Man, this story has been fun! Great stuff. No doubt you read the latest, sports fans. That Gap has admitted to making a huge mistake. They’re going back to the old logo. And kudos to them for the mea culpa.
While you might think that’s the end of it… but wait, there’s more! Karen Schnelwar, Senior Strategiest of Siegel + Gale took me up on the offer to chat about the prospecting stunt. She’s the one that wrote the letter. And then, earlier this week, she wrote another one. Yep. Another one. It basically offers up an idea, as well as suggests again the agency would love to meet with Gap.
We talked with each other as well as emailed back and forth. Here’s the gist:
Why did you do this?
We saw the new logo and thought… what are they doing? They need branding help! So we put our thoughts into an email note, and decided to use our location on 6th and 18th, across the street from Gap design offices, to get the message out in a direct and unexpected way.
What are you hoping to achieve ?
It would be great to hear from Gap and get to share our thoughts on and ideas for the brand. But we’d also be thrilled to have people think of us as an outspoken group of branding experts.
How did you come to the conclusion this execution was the way to go?

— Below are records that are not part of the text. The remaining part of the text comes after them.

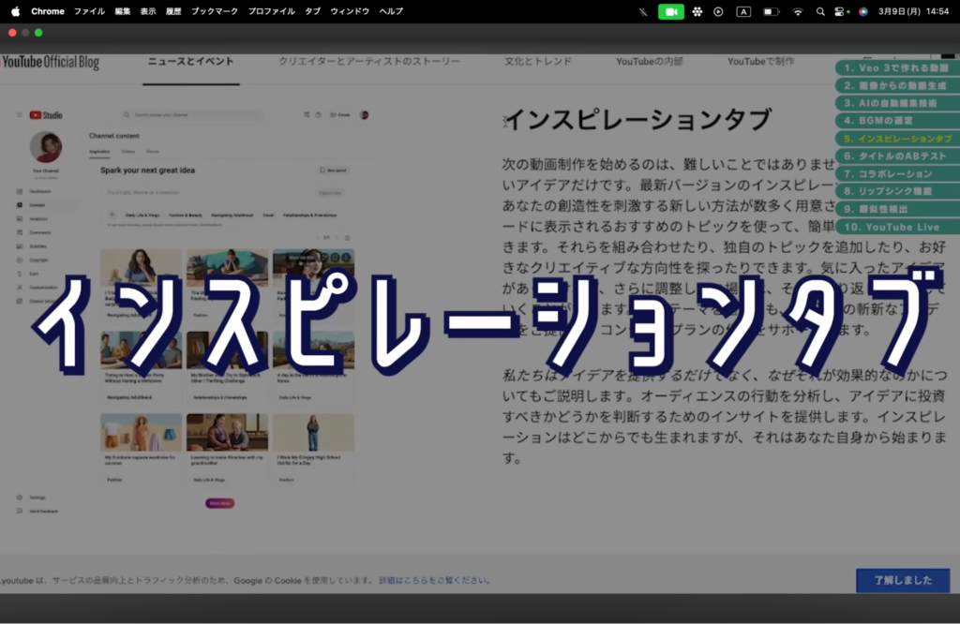Open the ブックマーク menu

[x=214, y=11]
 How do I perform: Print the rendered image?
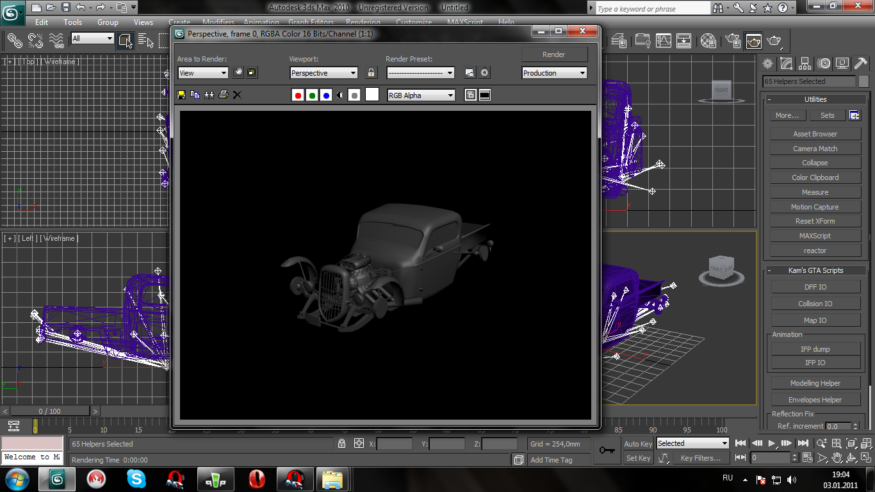point(223,95)
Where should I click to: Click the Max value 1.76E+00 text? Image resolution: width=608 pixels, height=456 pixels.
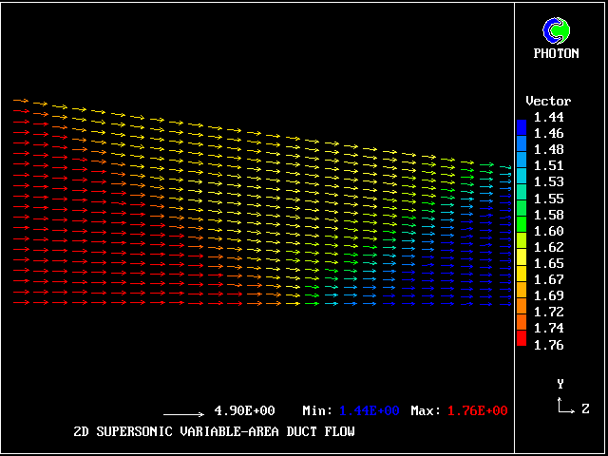476,410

I worked with Gap about 5 years ago, and I had many meetings in the office of the EVP of Design. From my first day at Siegel + Gale a year ago, I’d look out our windows and think back to that experience. When Gap released their new identity and we had a strong opinion on the topic, we wanted to leverage the direct line of sight into those offices! We also thought it was a playful and fun way to communicate with our neighbors. We then learned that that very day was Gap’s last day in Chelsea, before they moved downtown to Tribeca, so the opportunity had to happen immediately, and that time sensitivity, given the topic and given their pending move, made things more exciting and interesting.
Why did you create a second open letter?
We were shocked that Gap decided to kill the new logo that quickly, but when they did it seemed like only a short term fix. The Gap brand still has major issues, and keeping their existing logo was not going to solve them. We wanted to get that message across—that despite their reversal, there is a lot of thinking/re-thinking their brand that still needs to happen.
What kind of reaction have you received?
Response has been almost 100% positive, a lot of cheering the effort on! I think the whole thing—the immediacy of it, the cheekiness of it—is what people are responding to!
What will you do if Gap contacts you?
We’d welcome a chance to talk.
What’s your next step?
We’re going to wait and see what happens, but keep our eyes peeled for opportunities to share our POV in fresh and unexpected ways!